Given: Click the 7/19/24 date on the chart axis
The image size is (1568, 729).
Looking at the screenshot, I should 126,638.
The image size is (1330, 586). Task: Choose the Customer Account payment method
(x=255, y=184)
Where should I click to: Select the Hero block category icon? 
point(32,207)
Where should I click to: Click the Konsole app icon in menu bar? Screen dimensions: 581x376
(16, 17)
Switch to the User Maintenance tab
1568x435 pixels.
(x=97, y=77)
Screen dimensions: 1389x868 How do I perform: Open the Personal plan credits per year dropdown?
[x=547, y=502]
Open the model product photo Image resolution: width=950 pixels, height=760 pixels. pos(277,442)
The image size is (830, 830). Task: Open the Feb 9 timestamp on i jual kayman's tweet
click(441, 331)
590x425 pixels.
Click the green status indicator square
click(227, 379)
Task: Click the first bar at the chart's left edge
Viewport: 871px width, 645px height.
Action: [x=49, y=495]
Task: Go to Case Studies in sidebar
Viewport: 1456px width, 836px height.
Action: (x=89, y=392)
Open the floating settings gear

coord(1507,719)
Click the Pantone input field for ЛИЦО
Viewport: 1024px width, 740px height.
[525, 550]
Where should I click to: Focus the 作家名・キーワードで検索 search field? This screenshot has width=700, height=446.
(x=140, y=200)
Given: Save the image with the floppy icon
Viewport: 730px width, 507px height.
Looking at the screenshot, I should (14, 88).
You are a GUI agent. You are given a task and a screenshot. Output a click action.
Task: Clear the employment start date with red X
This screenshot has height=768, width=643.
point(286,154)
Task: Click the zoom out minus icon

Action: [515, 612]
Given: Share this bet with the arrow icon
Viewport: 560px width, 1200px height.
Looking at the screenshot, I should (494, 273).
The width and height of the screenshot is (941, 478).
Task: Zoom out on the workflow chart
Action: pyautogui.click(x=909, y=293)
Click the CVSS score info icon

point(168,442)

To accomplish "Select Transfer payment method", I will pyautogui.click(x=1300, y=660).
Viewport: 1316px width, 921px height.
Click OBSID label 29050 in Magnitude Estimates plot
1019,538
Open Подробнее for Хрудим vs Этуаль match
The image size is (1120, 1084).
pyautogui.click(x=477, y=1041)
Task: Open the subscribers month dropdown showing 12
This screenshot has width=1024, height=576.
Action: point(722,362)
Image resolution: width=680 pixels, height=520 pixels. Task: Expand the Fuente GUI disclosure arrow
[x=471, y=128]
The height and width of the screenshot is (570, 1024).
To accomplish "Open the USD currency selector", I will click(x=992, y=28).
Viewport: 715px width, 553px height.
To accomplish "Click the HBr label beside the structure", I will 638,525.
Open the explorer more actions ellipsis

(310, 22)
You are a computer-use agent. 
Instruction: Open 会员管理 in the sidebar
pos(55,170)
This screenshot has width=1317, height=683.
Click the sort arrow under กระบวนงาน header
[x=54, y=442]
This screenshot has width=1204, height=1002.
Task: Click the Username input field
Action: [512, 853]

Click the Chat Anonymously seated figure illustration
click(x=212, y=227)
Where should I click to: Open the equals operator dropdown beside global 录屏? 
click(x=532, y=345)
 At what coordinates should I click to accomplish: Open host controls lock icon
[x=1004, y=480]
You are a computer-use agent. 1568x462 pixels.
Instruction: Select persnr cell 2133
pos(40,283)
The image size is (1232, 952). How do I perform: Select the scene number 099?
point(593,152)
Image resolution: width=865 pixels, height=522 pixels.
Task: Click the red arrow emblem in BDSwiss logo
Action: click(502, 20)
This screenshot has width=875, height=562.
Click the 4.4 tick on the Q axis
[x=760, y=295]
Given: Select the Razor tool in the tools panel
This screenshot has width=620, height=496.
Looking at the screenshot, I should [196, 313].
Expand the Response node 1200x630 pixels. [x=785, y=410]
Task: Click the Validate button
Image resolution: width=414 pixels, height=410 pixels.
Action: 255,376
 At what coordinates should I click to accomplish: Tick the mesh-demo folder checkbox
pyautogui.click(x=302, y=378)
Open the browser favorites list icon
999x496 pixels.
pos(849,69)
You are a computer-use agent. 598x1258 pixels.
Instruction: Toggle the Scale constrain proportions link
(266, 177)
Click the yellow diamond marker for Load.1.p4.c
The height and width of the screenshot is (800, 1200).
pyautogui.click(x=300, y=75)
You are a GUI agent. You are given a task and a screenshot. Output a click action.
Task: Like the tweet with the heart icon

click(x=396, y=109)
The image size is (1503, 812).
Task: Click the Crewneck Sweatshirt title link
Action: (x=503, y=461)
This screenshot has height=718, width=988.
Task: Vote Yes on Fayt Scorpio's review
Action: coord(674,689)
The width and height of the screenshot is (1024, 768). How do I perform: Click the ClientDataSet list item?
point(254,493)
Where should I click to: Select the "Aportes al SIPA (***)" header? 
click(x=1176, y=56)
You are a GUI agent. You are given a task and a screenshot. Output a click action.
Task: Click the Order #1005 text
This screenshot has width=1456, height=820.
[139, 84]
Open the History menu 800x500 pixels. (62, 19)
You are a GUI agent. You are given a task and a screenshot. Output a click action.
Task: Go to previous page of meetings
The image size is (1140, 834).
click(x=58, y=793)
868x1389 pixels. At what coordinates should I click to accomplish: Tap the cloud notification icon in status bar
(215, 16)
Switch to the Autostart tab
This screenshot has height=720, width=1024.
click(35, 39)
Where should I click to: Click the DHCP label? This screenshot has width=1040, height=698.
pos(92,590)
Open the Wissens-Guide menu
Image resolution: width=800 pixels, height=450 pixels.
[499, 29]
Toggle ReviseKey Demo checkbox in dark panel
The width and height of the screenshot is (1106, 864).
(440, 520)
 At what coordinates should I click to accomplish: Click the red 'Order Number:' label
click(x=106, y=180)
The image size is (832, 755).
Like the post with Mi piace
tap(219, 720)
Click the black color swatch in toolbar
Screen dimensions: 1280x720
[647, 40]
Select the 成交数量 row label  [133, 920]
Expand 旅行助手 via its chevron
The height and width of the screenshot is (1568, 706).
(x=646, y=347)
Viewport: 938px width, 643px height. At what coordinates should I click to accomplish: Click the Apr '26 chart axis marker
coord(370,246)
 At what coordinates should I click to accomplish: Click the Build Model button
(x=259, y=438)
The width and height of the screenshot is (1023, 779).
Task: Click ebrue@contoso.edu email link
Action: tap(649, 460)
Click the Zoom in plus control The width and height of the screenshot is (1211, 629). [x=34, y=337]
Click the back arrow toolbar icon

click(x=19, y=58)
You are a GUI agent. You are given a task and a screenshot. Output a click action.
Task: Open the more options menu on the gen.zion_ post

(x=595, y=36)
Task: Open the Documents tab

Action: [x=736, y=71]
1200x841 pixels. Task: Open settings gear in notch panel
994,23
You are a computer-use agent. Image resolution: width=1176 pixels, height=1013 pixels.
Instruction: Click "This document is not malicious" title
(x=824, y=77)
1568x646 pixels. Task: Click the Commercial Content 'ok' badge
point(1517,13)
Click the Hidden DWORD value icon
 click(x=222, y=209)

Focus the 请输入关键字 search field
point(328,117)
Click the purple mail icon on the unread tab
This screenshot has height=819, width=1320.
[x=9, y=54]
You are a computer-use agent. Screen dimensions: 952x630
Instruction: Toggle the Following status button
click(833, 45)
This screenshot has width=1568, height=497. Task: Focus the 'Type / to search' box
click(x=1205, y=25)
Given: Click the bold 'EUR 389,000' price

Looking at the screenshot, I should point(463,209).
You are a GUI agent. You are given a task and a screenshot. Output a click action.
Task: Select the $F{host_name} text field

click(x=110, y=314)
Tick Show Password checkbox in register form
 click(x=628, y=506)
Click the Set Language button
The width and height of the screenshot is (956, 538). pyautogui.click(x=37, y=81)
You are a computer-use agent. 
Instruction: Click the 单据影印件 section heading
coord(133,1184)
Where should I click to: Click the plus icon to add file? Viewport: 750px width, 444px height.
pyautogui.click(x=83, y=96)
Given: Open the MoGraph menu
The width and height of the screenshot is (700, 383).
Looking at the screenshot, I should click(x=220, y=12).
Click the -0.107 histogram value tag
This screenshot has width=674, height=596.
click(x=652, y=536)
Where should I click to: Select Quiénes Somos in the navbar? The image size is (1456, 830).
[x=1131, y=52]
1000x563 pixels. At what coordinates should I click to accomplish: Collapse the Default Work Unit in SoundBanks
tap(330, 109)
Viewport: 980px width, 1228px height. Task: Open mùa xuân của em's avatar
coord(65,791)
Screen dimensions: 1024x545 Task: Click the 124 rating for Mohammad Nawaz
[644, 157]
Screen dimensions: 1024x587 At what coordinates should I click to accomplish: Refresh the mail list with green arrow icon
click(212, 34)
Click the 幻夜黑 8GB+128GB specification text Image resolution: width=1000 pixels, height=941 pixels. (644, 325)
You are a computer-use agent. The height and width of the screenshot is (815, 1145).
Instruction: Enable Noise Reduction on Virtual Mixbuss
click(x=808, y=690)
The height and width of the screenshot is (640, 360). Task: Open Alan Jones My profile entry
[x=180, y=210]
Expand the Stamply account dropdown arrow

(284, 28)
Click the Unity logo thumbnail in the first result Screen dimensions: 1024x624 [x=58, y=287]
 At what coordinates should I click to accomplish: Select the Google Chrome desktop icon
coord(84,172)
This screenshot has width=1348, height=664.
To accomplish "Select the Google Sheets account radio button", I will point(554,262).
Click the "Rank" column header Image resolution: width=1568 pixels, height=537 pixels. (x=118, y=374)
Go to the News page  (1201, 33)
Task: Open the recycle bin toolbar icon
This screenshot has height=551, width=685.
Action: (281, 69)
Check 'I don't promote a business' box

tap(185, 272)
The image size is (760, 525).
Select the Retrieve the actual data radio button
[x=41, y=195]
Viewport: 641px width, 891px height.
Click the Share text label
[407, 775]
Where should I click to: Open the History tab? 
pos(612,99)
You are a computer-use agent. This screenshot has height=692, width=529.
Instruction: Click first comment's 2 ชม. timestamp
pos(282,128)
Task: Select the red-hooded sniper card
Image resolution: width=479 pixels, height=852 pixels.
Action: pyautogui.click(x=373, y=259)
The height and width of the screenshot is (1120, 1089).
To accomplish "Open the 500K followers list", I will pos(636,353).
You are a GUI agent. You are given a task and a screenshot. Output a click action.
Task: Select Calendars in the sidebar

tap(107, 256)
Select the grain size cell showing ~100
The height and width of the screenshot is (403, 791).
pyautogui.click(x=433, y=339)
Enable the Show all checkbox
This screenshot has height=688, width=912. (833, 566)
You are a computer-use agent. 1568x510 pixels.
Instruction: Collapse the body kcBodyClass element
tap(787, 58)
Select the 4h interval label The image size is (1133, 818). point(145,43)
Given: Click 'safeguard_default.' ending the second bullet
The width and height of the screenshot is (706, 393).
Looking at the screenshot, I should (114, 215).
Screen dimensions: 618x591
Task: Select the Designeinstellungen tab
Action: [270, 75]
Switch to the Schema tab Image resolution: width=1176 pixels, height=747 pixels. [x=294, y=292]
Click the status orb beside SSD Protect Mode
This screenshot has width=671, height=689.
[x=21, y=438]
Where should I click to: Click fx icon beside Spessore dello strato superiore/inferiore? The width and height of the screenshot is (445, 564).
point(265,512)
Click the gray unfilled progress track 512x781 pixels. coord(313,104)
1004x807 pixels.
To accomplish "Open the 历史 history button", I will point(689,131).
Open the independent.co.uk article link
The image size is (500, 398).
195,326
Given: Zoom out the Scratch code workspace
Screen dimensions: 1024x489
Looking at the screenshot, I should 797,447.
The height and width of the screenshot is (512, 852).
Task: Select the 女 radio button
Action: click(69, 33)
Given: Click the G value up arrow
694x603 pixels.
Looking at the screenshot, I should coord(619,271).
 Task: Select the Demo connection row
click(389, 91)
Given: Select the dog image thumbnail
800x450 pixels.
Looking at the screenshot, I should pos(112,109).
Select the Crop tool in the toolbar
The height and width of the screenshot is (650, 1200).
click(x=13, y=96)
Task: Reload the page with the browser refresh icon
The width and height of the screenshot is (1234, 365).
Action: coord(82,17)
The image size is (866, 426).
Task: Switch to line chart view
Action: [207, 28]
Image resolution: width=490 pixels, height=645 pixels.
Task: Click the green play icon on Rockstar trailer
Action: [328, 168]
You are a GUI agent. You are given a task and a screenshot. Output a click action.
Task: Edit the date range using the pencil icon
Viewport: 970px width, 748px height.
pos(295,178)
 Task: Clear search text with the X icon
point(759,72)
═══
WORK INSTRUCTIONS:
Where does the string "showing" appear in the records above? Return every line that holds it.

REPLY TO THE EXERCISE:
Task: Open the subscribers month dropdown showing 12
Select the grain size cell showing ~100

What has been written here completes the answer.